Start of Passage

Thank you for this, hubby. I liked the movie more than you, but then you don't find Zac dreamy. But you perfectly captured a great moment of parenthood that I'll never forget. And happy anniversary.

Anonymous said...

Don't take this the wrong way, Dennis, but if getting sick results in this much clear, warm, quality writing, I'm thinking about coughing in an envelope and mailing it to you every day. Well, once a week maybe. At least until the next quiz summary. (Wait - summaries; you still owe us for the Bertram Potts quiz.)

Anonymous said...

Well maybe hanging around Dad, the girls will eventually discover the musicals by Vincente Minnelli or Donen & Kelly, or not. Every generation has its own "discoveries", like The Beatles, who kids just a tad older than myself had dismissed as re-heated Everlys. Just a roundabout way of saying I enjoyed the post.

End of Passage
Start of Record excerpts

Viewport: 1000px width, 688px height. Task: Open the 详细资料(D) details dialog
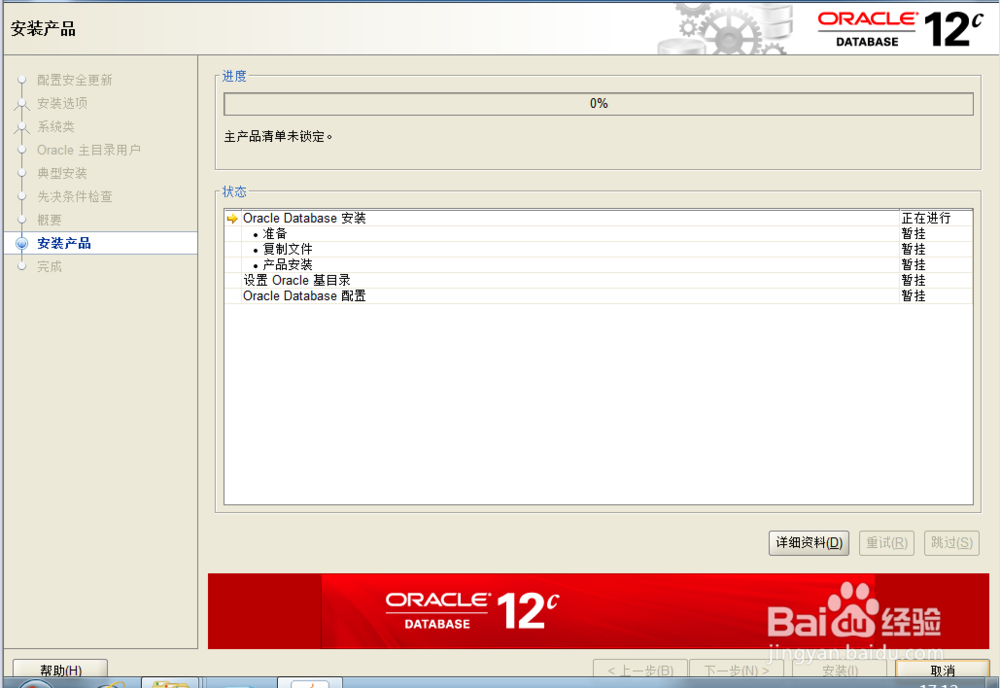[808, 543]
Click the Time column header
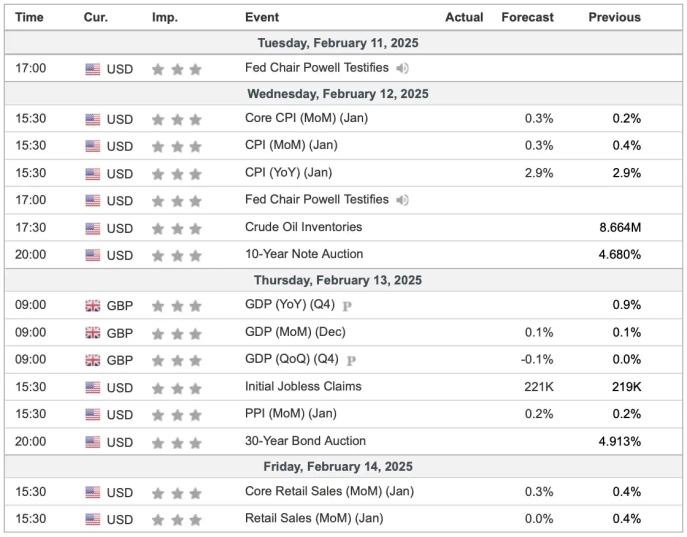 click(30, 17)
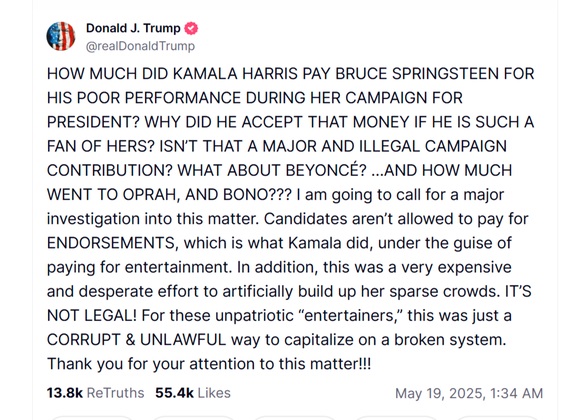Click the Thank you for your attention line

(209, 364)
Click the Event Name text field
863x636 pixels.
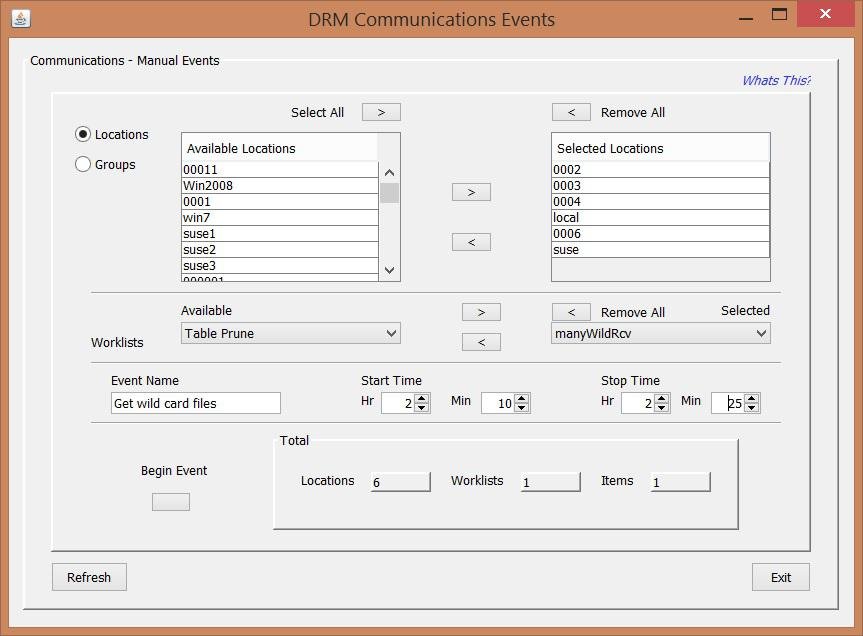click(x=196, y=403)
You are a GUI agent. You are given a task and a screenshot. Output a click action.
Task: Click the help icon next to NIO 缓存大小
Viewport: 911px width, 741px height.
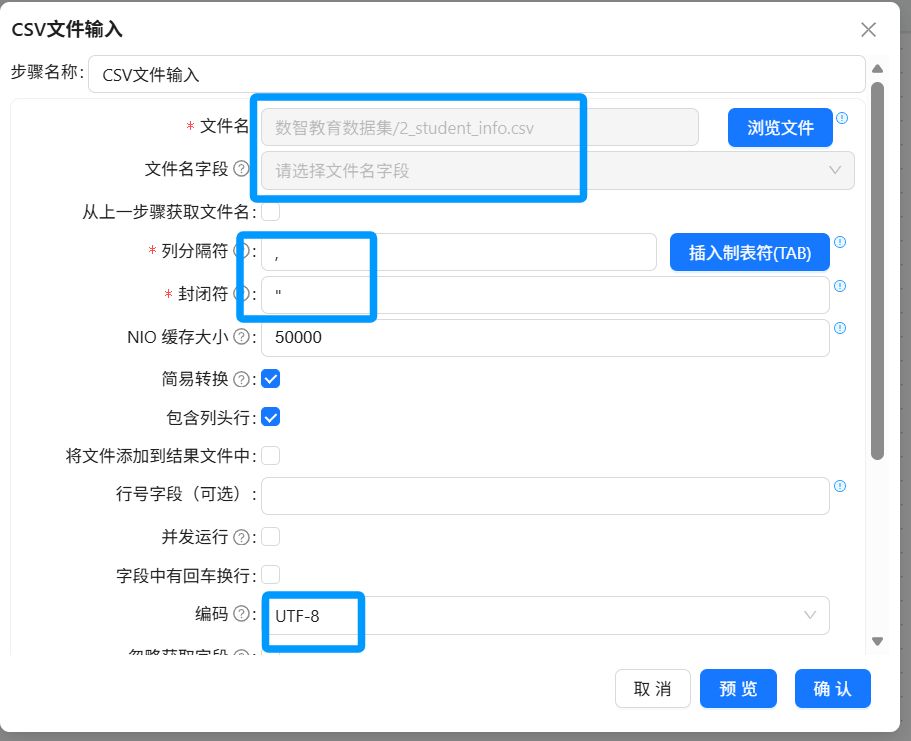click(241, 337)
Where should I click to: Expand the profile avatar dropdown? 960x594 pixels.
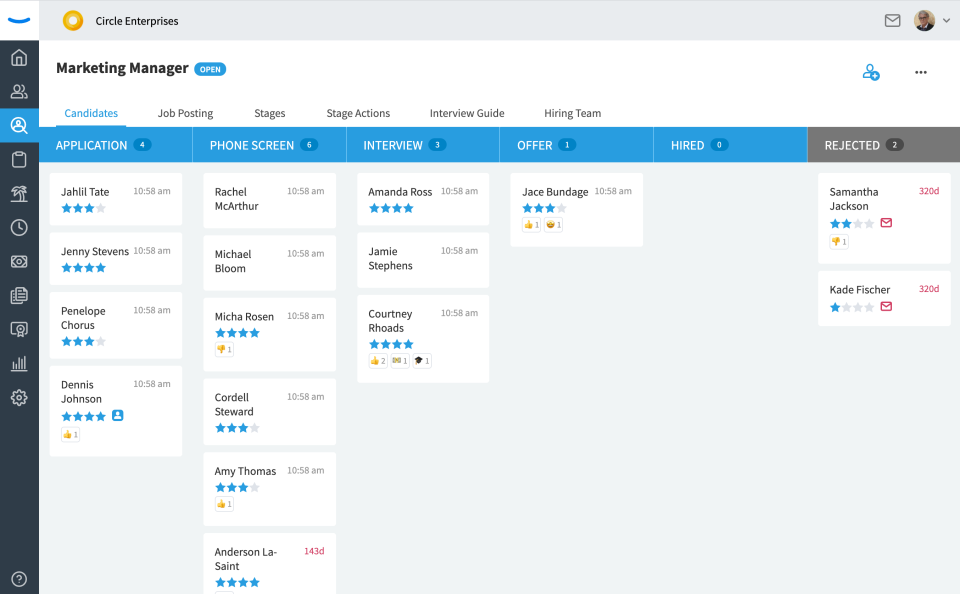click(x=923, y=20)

End of Record excerpts

Exercises:
a) Quote the comments word for word, from "Don't take this" up to and including "enjoyed the post.".
b) According to the comments, which quiz summary does Dennis still owe readers?

Solution list:
a)
Don't take this the wrong way, Dennis, but if getting sick results in this much clear, warm, quality writing, I'm thinking about coughing in an envelope and mailing it to you every day. Well, once a week maybe. At least until the next quiz summary. (Wait - summaries; you still owe us for the Bertram Potts quiz.)

Anonymous said...

Well maybe hanging around Dad, the girls will eventually discover the musicals by Vincente Minnelli or Donen & Kelly, or not. Every generation has its own "discoveries", like The Beatles, who kids just a tad older than myself had dismissed as re-heated Everlys. Just a roundabout way of saying I enjoyed the post.

b) The summary for the Bertram Potts quiz.